How can we affect calving distribution?

Nutrition, genetics and management are the tools you have to play with, and you may still have time to take a good run at some of these before your 2025 calves are conceived. I’ll let you handle the genetics and management, but below, I’ll describe how you can manipulate nutrition to get more cows bred early.

You need to ensure that more than adequate levels of energy, protein, phosphorus, trace minerals and vitamins are available to your cow herd from prior to calving through the breeding season. Cows should be in a body condition score of 5.0 to 6.0 at calving. This has been shown to be very important to breeding back early. Crystalyx® self-fed protein and mineral formulas allow ranchers to adequately supplement their herds when labor and time are in short supply and getting shorter every year.

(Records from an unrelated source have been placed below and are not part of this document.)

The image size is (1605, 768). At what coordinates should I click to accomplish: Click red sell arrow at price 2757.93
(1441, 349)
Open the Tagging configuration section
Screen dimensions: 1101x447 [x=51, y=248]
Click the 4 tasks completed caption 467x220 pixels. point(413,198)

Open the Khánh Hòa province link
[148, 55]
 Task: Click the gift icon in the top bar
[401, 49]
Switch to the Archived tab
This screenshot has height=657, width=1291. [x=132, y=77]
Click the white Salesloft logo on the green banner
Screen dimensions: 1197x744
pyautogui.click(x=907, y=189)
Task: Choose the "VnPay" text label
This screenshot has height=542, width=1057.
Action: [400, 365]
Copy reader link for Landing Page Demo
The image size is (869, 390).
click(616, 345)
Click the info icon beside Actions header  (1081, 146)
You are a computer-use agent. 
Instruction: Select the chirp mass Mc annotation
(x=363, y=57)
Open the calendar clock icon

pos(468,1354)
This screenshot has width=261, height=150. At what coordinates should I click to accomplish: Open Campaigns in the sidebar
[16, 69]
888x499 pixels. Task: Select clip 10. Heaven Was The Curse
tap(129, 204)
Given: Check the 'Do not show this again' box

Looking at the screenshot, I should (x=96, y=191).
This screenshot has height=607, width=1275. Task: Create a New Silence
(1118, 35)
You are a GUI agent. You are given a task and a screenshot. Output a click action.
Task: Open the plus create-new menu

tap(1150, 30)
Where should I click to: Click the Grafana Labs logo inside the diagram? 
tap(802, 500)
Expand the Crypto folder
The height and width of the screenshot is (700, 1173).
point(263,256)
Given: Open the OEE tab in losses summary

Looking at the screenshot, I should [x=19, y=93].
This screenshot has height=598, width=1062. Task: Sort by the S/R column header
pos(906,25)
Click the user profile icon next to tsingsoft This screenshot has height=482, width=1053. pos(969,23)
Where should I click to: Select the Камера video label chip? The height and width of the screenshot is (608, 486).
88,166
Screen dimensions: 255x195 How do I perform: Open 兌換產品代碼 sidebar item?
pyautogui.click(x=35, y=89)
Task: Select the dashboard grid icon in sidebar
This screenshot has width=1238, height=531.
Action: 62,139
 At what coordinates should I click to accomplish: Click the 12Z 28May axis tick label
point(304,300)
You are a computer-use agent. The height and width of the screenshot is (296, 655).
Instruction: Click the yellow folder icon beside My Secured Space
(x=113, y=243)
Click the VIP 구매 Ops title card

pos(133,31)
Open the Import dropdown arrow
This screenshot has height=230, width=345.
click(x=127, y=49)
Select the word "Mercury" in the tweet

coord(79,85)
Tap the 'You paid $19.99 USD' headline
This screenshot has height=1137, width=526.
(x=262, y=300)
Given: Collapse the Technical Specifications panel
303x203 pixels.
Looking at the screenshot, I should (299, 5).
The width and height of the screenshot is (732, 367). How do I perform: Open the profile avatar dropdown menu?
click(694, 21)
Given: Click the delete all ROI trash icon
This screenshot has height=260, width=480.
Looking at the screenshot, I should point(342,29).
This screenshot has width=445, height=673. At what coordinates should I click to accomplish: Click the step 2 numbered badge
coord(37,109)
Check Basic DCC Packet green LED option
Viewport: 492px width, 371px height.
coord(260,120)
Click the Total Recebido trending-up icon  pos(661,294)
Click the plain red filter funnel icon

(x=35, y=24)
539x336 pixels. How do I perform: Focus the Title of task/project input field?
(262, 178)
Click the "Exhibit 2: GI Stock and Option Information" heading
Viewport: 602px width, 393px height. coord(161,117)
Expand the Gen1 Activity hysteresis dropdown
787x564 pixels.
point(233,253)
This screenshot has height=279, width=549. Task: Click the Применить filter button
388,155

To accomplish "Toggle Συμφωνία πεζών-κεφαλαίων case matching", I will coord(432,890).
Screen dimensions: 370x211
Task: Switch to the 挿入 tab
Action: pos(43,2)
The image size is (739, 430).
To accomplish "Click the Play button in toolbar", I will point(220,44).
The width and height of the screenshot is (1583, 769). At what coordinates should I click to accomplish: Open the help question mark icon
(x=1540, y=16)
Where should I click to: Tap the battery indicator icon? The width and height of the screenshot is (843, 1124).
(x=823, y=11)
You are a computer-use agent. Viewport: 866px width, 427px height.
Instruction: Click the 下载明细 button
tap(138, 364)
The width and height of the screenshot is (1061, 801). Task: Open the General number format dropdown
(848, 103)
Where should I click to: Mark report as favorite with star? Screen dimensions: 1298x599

Crystalyx® Blueprint® products give you an added advantage of removing all inorganic forms of trace minerals from your herd’s diet. The difference this can make is impressive. Two years of research from the University of Florida with 160 replacement heifers gave the following results:

  • Year-one heifers fed Blueprint reached puberty 9 days earlier when compared to the inorganic control group. Upon continuation of the study, year-two heifers fed Blueprint reached puberty 41 days earlier when compared to the inorganic control group.
  • Year-one heifers fed Blueprint were confirmed pregnant 8 days earlier when compared to the inorganic control group. Year-two heifers were confirmed pregnant 18 days earlier when fed Blueprint versus the inorganic control group.

The year-two increases were likely due to the herd being on Blueprint for a longer period of time. Heifers conceiving 18 days sooner will likely give you calves that are 40 pounds heavier at weaning time. This could be worth an extra $120 per head.

D.M. Price et al., University of Florida, 2017

For your bulls, Crystalyx Blueprint Omega contains 100% Bioplex® trace minerals, along with omega-3 fatty acids, which have been shown to improve semen quality and sperm motility.

Crystalyx Brand Supplements are available to your herd 24/7, and are an excellent way to supply protein, vitamins, minerals, Bio-Mos® 2, and fly control. Crystalyx self-fed supplements require minimal input of time, labor, equipment and delivery costs. When all costs are considered, Crystalyx will often give you the lowest cost per head per day, with optimal results and greater profitability from your herd.